• [WHAT IS NEEDED]: Print exactly the lines from the one containing "The height and" through the last line of the records below, both included, and nothing else; omit any pictures.

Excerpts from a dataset
- - - -

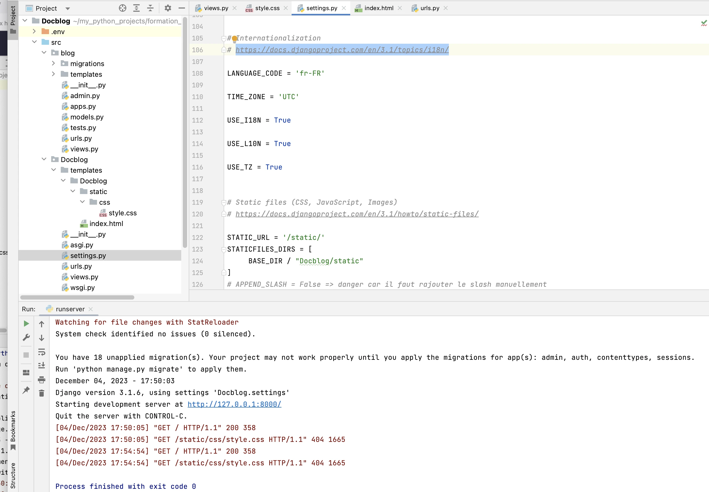Screen dimensions: 709x492
Task: Open the http://127.0.0.1:8000/ server link
Action: point(234,404)
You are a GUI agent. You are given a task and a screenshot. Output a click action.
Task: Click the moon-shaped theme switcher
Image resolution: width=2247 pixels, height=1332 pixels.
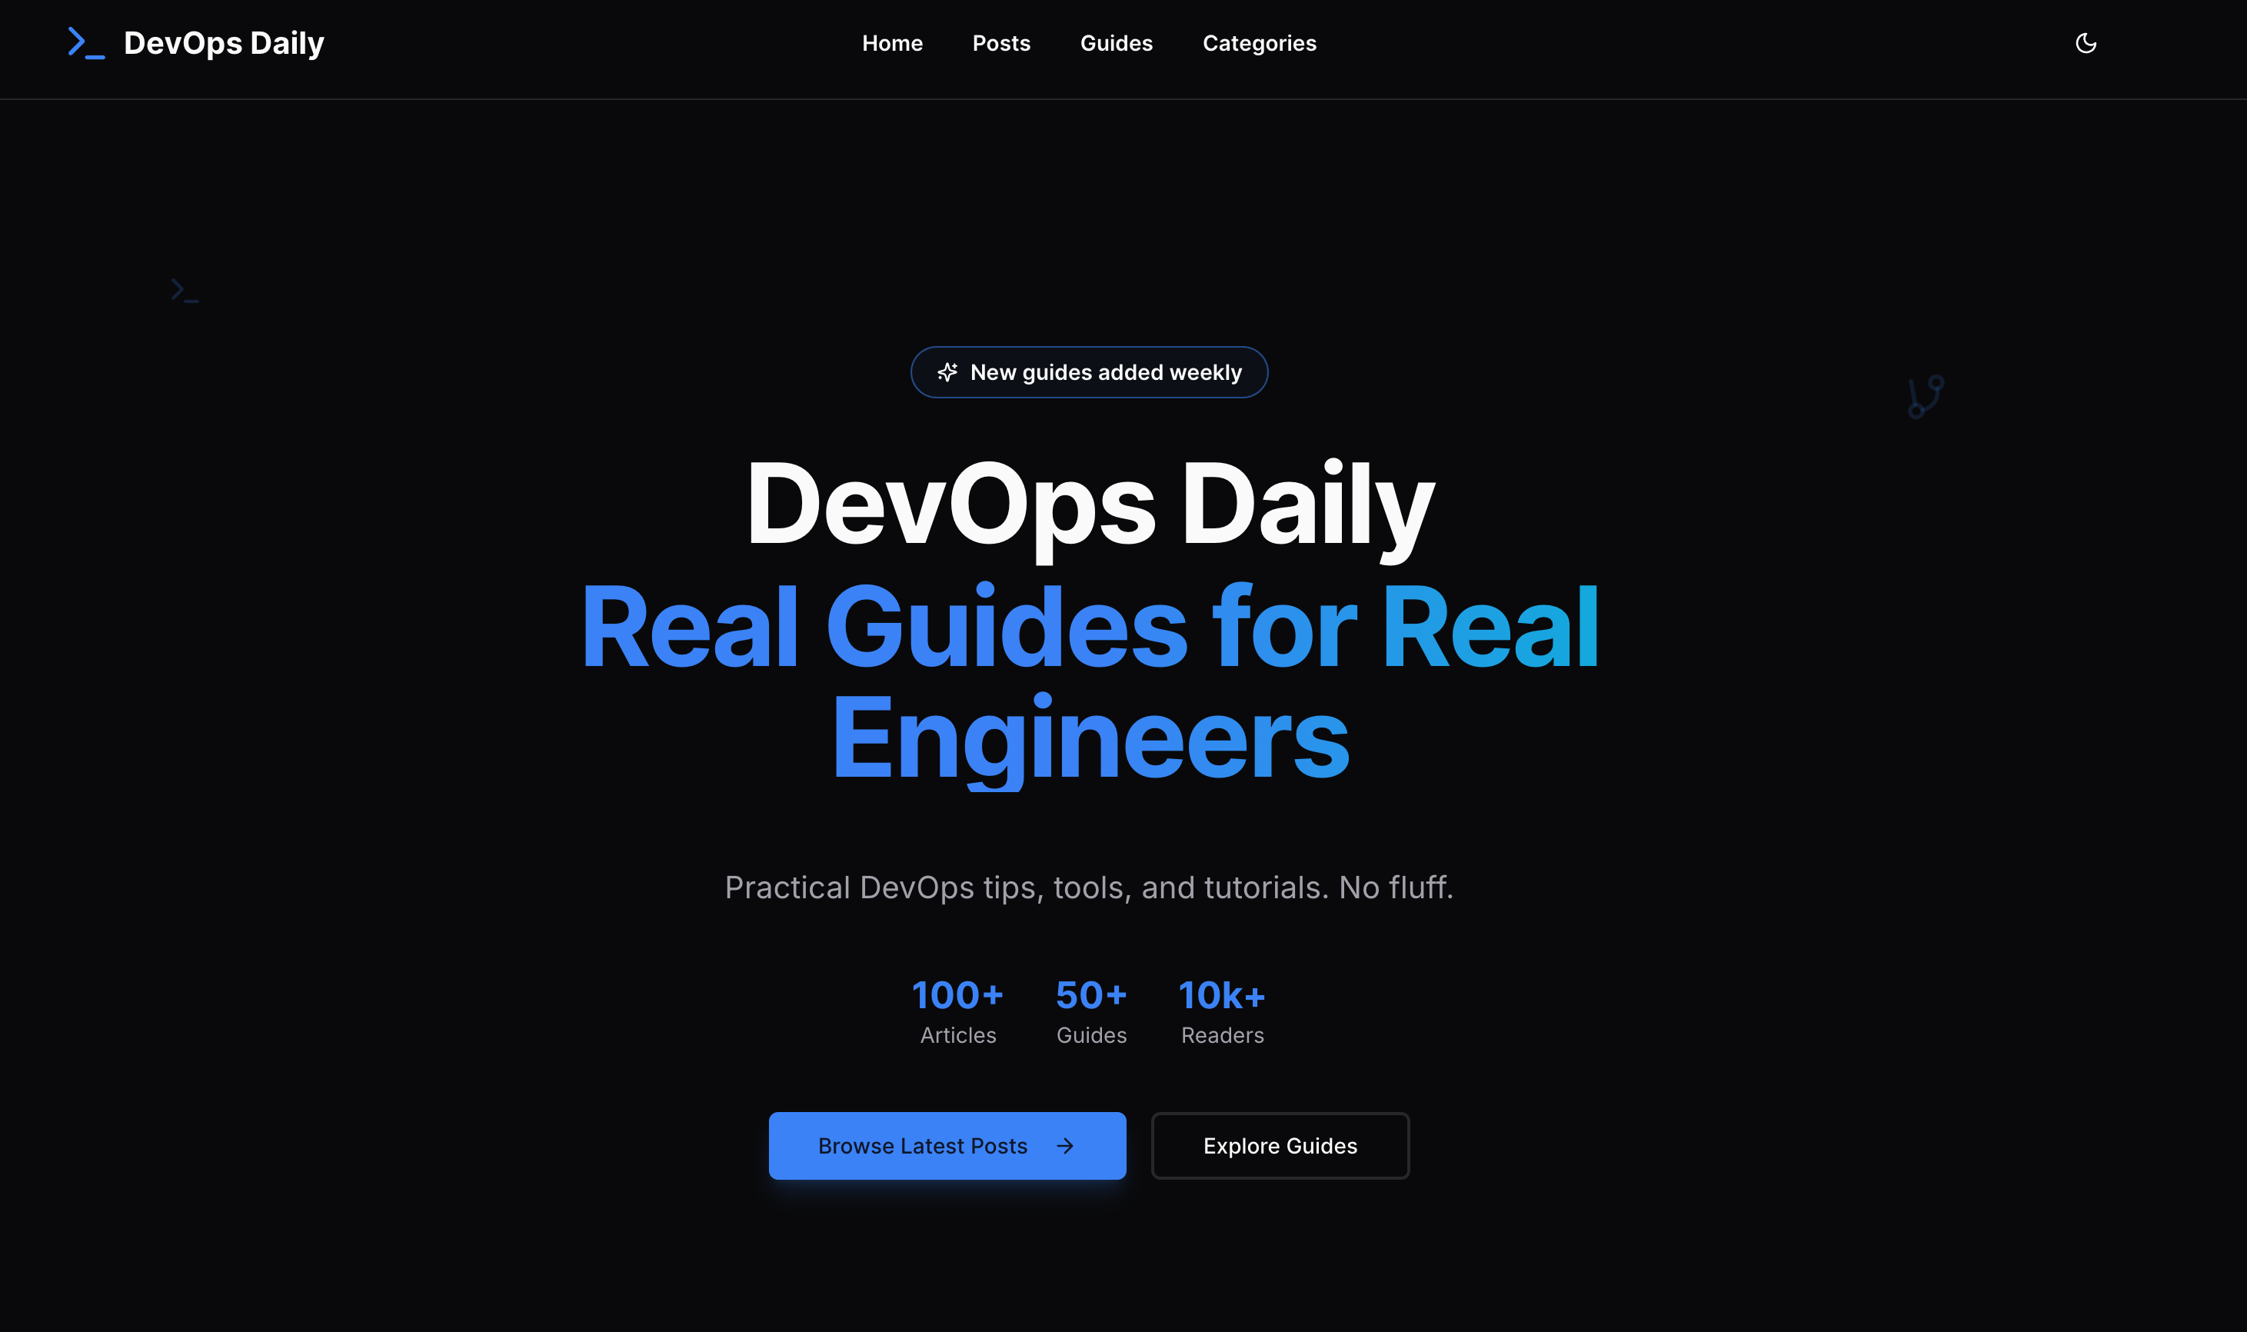click(2086, 43)
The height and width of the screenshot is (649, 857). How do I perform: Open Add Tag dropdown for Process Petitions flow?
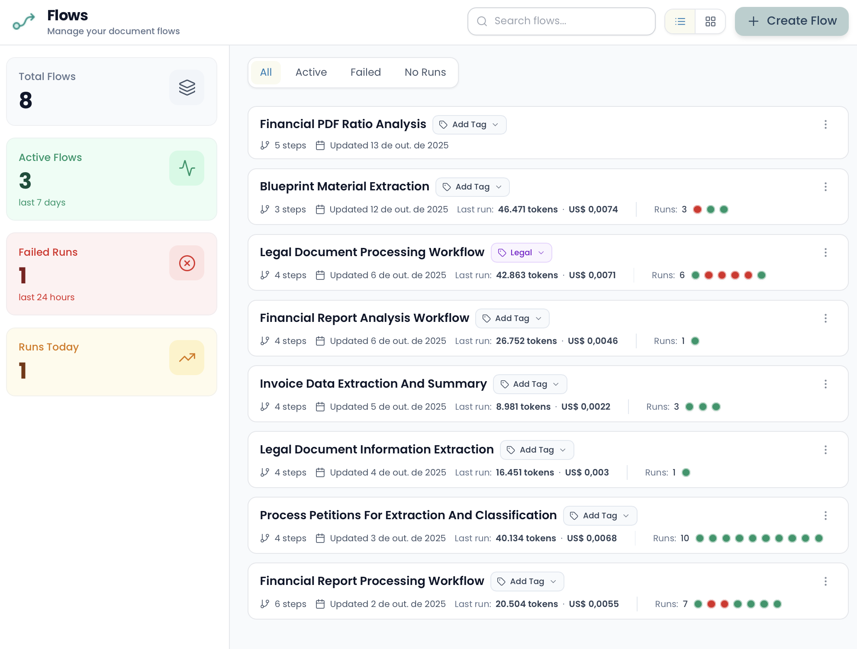tap(600, 516)
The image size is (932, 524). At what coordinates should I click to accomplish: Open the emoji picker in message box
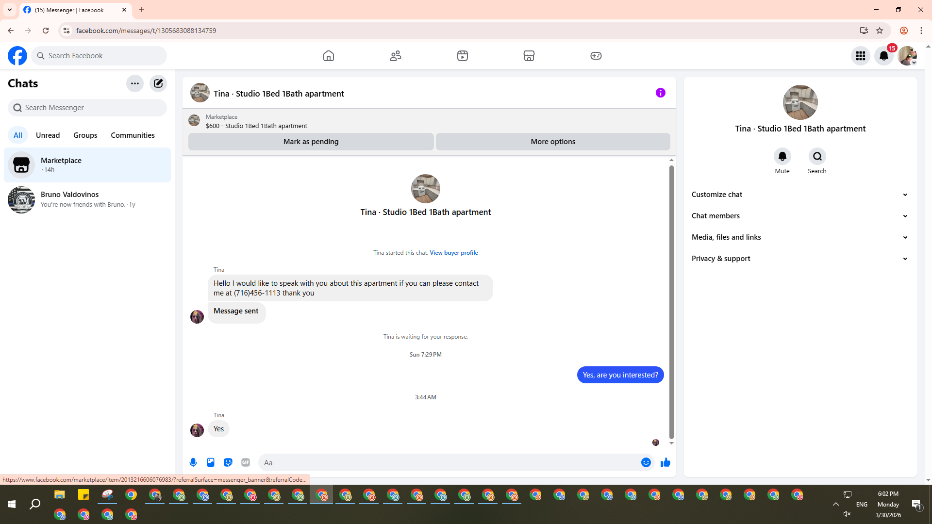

- - - -

• [OUTPUT FOR THIS EXERCISE]:
The height and width of the screenshot is (649, 857). How do I perform: Open Add Tag dropdown for Process Petitions flow?
tap(600, 516)
The image size is (932, 524). At what coordinates should I click to accomplish: Open the emoji picker in message box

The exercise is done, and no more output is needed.